Quant à Ewan, il s'en voulait d'avoir été si sot. Il avait oublié la principale 'qualité' qui avait permis à Carciem d'être promut aussi rapidement au commandement.
Cet homme était calculateur, et savait faire agir les gens l'entourant comme de vulgaires pièces sacrifiables sur un plateau de jeu. À chaque fois qu'il avait agi de la sorte, pendant leurs jours à l'académie militaire, Ewan n'avait pas pu s'empêcher de le frapper ; et à n'en pas douter, il avait agit exactement de la même façon dans la situation présente.
Pourtant, le jeune homme faisait preuve d'un exceptionnel self-control, bien qu'il ait envie de donner coups de poings sur coups de poings à l'homme actuellement à sa merci.
« Le pire dans tout ça, c'est que j'ai même pas besoin de te demander 'pourquoi', » Dit-il en serrant les dents. « Je sais parfaitement par quel cheminement de pensées tu es passé, pour prendre une telle décision... »
Carciem s'apprêtait à répliquer quelque chose, mais Ewan reprit immédiatement la parole pour l'empêcher de parler.
« Mais même en sachant ça, je peux pas m'empêcher de vouloir te foutre un pain. » Dit-il avec un ton cinglant.
Le militaire resta encore silencieux, attendant que le chasseur calme sa respiration et s'apaise un peu. Il fit alors signe de la main pour que ses subordonnés s'éloignent un peu plus d'eux.
« Si je t'en avais informé, tu aurais accouru là-bas sans même te retourner, » commença à expliquer Carciem, sa voix restant calme et posée malgré la position inconfortable dans laquelle il se trouvait. « On sait parfaitement comment fonctionne l'autre, toi comme moi. »
Les deux hommes se regardaient à présent droit dans les yeux, et Ewan relâcha momentanément la prise qu'il avait sur les vêtements de son ami, les pieds de ce dernier touchant à nouveau entièrement le sol.
Avec ce qui s'était passé ces dernières minutes, il commençait à peine à se calmer.
Il se revoyait encore accourir vers l'entrée de la caserne pour y voir gesticuler avec agitation Arlela Versani, la directrice de l'orphelinat où il avait laissé Pavas un peu plus tôt.
À peine avait-elle vu le jeune homme, qu'elle avait forcé son chemin vers lui, malgré les protestations du garde positionné à l'entrée. Puis, avec un regard paniqué et buttant sur ses mots, elle avait rapidement expliqué ce qui s'était passé.
La petite fille avait été enlevée pendant la nuit, en même temps qu'un des professeurs en charge des enfants avait disparu.
« J'avais des soupçons envers ce professeur car il avait parfois un comportement étrange ! Surtout avec les histoires d'enlèvement en ville ! » Avait dit entre deux sanglots la directrice. « Mais on m'a dit que tout irait bien et que je n'avais pas à m'en occuper ! »
« Qui vous as dit ça ? » S'était enquit Ewan.
Il avait essayé de calmer la femme qui tremblait de tout son corps, mais il sentait que lui-même commençait à céder à l'angoisse.

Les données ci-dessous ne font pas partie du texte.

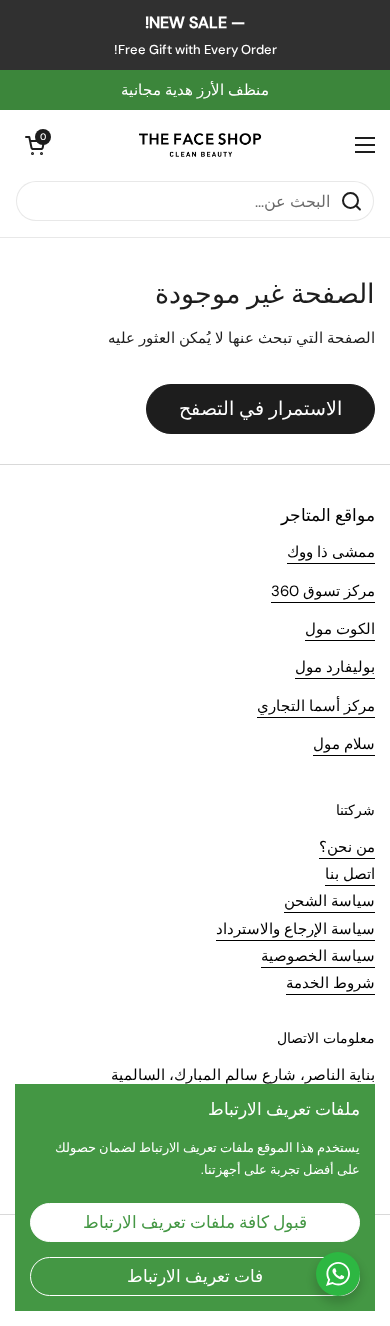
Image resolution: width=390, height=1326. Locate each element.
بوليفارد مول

Il n'avait côtoyé la petite fille que quelques jours, mais c'était déjà largement suffisant pour se sentir attaché à elle, et il sentait une vague grandissante d'inquiétude le gagner.
« Quand je suis allée les voir, les militaires m'ont dit de ne pas m'inquiéter, que rien n'arriverait... » S'était lamentée madame Versani.
À la mention des 'militaires', Ewan avait tout de suite compris : Carciem était mêlé à tout ça, à n'en pas douter. Ils étaient au courant de la situation, et avaient décidé de ne pas agir pour que l'opération en cours ne soit pas compromise.
L'angoisse s'était alors muée en colère, et Ewan avait fait marche arrière pour directement aller demander au responsable ce qu'il en était.
Ce qui le ramenait au moment présent, où Carciem tentait enfin de se justifier.
« La petite a été détectée aussitôt comme étant une cible de choix, avec la forte affinité pour le mana qu'elle possède, » expliqua le militaire, tout en essayant de se défaire de la poigne d'Ewan sur ses vêtements. « Si nous étions intervenus, la salle d'enchères aurait eu des soupçons, et le Cercle ne se serait certainement pas montré... »
« Une 'cible' de choix ? » Répéta Ewan, courroucé.
« Elle va être proposée aux enchères clandestines, » clarifia Carciem, ce qui eut pour effet de provoquer encore plus son ami.
Ewan serra à nouveau avec force le col et la chemise de l'homme blond, ses articulations virant au blanc avec la pression exercée.
« Tu le savais, et tu as laissé faire... » Dit-il lentement et avec un ton menaçant. « Où est-ce qu'elle est ? »
« Elle a sûrement été emmenée avec les autres enfants dans les sous-terrains desservant la salle d'enchères… » Répondit avec précaution Carciem. « Elle y sera encore le temps qu'on arrive pour arrêter tout le monde. »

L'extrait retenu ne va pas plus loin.